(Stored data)
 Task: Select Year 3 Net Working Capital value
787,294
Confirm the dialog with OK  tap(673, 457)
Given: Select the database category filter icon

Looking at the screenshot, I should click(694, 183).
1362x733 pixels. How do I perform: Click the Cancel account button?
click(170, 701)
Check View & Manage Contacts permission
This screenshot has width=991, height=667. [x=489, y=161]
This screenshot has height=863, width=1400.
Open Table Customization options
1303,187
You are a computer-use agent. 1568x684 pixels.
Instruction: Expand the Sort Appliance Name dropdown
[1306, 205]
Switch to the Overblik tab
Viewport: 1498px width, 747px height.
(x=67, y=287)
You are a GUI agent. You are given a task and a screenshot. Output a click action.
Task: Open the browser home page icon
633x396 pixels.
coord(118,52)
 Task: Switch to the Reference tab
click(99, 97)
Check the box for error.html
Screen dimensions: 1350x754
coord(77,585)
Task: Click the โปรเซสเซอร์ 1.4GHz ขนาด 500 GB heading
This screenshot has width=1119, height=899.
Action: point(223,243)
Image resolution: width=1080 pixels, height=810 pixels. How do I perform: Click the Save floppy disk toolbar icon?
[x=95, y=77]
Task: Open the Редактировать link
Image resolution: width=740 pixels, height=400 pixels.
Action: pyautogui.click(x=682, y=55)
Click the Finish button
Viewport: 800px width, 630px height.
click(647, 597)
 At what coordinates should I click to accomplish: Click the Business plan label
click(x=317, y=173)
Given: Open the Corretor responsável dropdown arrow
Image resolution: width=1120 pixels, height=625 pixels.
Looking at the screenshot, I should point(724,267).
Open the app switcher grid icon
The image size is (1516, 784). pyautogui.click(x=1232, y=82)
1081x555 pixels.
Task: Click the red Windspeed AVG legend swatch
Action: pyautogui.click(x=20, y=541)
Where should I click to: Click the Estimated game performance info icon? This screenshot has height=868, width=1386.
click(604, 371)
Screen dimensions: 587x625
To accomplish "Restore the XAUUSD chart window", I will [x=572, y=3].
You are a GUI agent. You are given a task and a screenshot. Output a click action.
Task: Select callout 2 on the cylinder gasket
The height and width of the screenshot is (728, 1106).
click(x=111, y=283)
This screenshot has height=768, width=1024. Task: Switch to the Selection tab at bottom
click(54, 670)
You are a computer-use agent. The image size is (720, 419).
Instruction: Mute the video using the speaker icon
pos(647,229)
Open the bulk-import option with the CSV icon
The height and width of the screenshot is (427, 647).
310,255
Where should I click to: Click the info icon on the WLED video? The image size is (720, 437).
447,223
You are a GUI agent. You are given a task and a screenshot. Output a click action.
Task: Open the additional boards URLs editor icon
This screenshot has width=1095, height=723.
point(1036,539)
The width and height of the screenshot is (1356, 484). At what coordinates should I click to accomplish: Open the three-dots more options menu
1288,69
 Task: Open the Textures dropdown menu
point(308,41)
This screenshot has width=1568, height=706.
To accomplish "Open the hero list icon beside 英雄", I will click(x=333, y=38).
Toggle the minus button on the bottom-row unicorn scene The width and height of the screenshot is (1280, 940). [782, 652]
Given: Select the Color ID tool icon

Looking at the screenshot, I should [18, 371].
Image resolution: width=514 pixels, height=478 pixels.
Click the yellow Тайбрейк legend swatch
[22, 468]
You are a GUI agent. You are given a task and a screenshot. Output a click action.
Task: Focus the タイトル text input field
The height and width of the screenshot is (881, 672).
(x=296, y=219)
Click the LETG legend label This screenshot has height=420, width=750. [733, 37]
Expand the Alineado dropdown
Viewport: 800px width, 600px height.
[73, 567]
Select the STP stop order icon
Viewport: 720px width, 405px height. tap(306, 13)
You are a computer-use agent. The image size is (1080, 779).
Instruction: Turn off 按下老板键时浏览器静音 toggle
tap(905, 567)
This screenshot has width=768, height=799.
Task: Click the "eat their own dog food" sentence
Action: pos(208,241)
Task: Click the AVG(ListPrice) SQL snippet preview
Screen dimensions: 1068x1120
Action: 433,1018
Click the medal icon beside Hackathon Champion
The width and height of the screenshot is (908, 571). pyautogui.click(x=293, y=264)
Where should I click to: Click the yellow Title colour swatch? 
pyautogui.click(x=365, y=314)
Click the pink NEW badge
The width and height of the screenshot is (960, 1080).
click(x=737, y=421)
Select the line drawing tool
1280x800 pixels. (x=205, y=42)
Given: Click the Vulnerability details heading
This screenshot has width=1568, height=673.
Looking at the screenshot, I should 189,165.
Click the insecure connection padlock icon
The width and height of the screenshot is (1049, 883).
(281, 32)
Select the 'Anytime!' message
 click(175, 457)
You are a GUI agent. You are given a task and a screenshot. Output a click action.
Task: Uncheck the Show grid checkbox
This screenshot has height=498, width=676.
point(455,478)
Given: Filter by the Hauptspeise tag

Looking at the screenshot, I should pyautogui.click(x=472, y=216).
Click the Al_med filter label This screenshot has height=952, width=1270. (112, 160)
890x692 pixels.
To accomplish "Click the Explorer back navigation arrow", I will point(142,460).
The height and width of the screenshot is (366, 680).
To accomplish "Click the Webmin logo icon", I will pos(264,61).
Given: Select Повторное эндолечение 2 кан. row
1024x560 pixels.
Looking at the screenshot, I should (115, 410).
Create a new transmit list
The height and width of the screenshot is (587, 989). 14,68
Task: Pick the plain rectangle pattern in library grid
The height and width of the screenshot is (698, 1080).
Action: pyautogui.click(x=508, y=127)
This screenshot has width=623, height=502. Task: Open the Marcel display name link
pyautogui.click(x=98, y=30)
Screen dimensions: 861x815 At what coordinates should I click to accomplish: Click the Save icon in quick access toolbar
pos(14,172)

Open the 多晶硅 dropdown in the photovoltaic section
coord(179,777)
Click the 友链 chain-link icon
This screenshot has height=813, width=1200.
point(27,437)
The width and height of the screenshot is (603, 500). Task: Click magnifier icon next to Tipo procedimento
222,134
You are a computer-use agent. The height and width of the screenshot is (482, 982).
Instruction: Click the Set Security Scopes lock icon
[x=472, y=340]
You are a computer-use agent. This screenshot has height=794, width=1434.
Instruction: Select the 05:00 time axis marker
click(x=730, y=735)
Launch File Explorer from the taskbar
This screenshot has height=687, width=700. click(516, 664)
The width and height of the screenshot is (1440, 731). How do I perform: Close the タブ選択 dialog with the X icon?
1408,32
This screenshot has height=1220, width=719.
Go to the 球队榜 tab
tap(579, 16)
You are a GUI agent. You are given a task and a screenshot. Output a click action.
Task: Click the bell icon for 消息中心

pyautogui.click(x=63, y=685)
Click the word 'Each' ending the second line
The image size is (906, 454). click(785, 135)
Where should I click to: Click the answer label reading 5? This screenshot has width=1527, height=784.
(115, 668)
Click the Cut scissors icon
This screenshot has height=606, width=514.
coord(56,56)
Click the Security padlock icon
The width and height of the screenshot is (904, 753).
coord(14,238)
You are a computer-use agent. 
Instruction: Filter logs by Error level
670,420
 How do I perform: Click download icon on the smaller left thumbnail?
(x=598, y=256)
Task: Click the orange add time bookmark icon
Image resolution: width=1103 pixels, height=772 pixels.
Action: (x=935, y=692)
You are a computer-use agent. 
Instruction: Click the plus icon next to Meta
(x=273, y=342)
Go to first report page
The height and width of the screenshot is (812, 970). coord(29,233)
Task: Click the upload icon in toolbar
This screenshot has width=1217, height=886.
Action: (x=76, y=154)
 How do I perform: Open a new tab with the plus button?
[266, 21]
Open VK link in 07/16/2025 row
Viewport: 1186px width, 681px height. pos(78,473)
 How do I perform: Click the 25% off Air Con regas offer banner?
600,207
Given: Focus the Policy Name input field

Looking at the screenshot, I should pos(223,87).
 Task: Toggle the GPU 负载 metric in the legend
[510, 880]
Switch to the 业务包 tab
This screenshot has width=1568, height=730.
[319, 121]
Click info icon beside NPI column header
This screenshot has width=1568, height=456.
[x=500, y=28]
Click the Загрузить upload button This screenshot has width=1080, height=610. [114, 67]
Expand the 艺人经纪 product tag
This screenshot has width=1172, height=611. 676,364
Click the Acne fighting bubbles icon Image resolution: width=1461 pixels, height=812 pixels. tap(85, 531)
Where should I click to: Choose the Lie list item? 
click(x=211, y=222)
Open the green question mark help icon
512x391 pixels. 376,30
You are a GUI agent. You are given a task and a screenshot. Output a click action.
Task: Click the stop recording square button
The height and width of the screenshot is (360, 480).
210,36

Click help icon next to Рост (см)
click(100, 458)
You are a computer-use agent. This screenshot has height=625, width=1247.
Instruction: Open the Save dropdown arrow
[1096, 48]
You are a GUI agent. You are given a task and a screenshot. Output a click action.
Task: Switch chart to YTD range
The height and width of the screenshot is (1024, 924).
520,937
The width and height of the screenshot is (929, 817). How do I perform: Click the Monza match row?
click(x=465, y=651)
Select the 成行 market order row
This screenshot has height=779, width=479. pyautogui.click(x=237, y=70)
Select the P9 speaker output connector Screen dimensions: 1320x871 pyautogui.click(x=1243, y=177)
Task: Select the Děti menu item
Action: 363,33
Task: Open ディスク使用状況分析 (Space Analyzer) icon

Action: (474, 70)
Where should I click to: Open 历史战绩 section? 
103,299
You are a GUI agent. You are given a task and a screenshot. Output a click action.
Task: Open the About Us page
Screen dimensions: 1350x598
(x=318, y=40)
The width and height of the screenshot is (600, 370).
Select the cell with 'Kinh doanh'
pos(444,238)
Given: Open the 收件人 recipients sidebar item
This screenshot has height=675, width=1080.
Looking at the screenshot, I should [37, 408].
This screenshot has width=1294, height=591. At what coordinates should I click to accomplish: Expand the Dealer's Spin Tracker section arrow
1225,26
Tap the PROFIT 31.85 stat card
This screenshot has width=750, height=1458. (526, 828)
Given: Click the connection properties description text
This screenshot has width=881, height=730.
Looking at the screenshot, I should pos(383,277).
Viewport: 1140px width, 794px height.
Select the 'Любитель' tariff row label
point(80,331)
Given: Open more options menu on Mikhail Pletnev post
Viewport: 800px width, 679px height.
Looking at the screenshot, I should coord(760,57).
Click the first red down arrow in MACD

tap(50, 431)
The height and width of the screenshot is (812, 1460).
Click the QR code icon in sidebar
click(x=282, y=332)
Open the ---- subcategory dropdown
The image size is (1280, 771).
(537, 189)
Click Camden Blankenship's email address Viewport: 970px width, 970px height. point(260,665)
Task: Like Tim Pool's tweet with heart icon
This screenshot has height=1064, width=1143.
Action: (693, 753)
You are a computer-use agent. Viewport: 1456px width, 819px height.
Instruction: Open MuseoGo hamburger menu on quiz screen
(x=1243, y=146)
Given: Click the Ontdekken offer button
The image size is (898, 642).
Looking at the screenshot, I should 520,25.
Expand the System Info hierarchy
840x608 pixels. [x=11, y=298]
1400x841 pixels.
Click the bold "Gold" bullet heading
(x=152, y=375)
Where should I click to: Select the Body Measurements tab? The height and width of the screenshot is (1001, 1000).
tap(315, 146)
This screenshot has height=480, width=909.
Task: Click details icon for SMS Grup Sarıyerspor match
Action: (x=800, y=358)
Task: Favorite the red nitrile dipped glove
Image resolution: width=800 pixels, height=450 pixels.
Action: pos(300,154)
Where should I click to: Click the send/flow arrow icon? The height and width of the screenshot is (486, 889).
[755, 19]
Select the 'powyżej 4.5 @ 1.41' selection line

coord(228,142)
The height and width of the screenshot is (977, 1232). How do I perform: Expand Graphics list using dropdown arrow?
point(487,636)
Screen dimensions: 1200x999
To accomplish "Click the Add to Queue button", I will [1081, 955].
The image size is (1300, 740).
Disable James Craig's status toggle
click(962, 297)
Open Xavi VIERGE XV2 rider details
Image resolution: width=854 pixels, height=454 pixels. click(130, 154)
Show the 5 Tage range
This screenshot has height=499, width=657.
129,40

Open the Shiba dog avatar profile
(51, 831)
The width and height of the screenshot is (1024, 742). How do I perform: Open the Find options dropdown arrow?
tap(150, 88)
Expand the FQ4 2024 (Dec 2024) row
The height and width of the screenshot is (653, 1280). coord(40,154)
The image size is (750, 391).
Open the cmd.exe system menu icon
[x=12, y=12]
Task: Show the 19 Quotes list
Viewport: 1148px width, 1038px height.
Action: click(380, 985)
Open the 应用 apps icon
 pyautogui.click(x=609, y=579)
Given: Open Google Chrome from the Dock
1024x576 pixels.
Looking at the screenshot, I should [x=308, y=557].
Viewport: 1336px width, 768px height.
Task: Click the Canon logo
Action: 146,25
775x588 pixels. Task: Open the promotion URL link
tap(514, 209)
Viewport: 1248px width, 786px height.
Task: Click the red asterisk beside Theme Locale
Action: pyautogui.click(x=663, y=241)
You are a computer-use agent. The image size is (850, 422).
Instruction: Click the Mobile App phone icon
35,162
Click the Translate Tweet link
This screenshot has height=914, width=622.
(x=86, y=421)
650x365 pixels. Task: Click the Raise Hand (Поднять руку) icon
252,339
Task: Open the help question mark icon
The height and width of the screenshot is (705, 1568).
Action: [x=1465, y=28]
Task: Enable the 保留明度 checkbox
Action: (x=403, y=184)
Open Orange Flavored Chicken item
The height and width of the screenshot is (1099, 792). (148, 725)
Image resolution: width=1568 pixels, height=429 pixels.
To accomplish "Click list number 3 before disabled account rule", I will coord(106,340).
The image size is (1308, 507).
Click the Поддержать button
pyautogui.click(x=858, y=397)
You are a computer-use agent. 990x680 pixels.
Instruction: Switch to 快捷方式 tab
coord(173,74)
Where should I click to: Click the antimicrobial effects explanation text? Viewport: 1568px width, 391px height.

### Required action
Look back at the entries above and repeat, unchanged, every line from the line holding "Task: Select callout 2 on the cylinder gasket" through the line holding "You are a computer-use agent. The image size is (1080, 779).".

### Task result
Task: Select callout 2 on the cylinder gasket
The height and width of the screenshot is (728, 1106).
click(x=111, y=283)
This screenshot has height=768, width=1024. Task: Switch to the Selection tab at bottom
click(54, 670)
You are a computer-use agent. The image size is (720, 419).
Instruction: Mute the video using the speaker icon
pos(647,229)
Open the bulk-import option with the CSV icon
The height and width of the screenshot is (427, 647).
310,255
Where should I click to: Click the info icon on the WLED video? The image size is (720, 437).
447,223
You are a GUI agent. You are given a task and a screenshot. Output a click action.
Task: Open the additional boards URLs editor icon
This screenshot has width=1095, height=723.
point(1036,539)
The width and height of the screenshot is (1356, 484). At what coordinates should I click to accomplish: Open the three-dots more options menu
1288,69
 Task: Open the Textures dropdown menu
point(308,41)
This screenshot has width=1568, height=706.
To accomplish "Open the hero list icon beside 英雄", I will click(x=333, y=38).
Toggle the minus button on the bottom-row unicorn scene The width and height of the screenshot is (1280, 940). [782, 652]
Given: Select the Color ID tool icon

Looking at the screenshot, I should [18, 371].
Image resolution: width=514 pixels, height=478 pixels.
Click the yellow Тайбрейк legend swatch
[22, 468]
You are a GUI agent. You are given a task and a screenshot. Output a click action.
Task: Focus the タイトル text input field
The height and width of the screenshot is (881, 672).
(x=296, y=219)
Click the LETG legend label This screenshot has height=420, width=750. [733, 37]
Expand the Alineado dropdown
Viewport: 800px width, 600px height.
[73, 567]
Select the STP stop order icon
Viewport: 720px width, 405px height. tap(306, 13)
You are a computer-use agent. The image size is (1080, 779).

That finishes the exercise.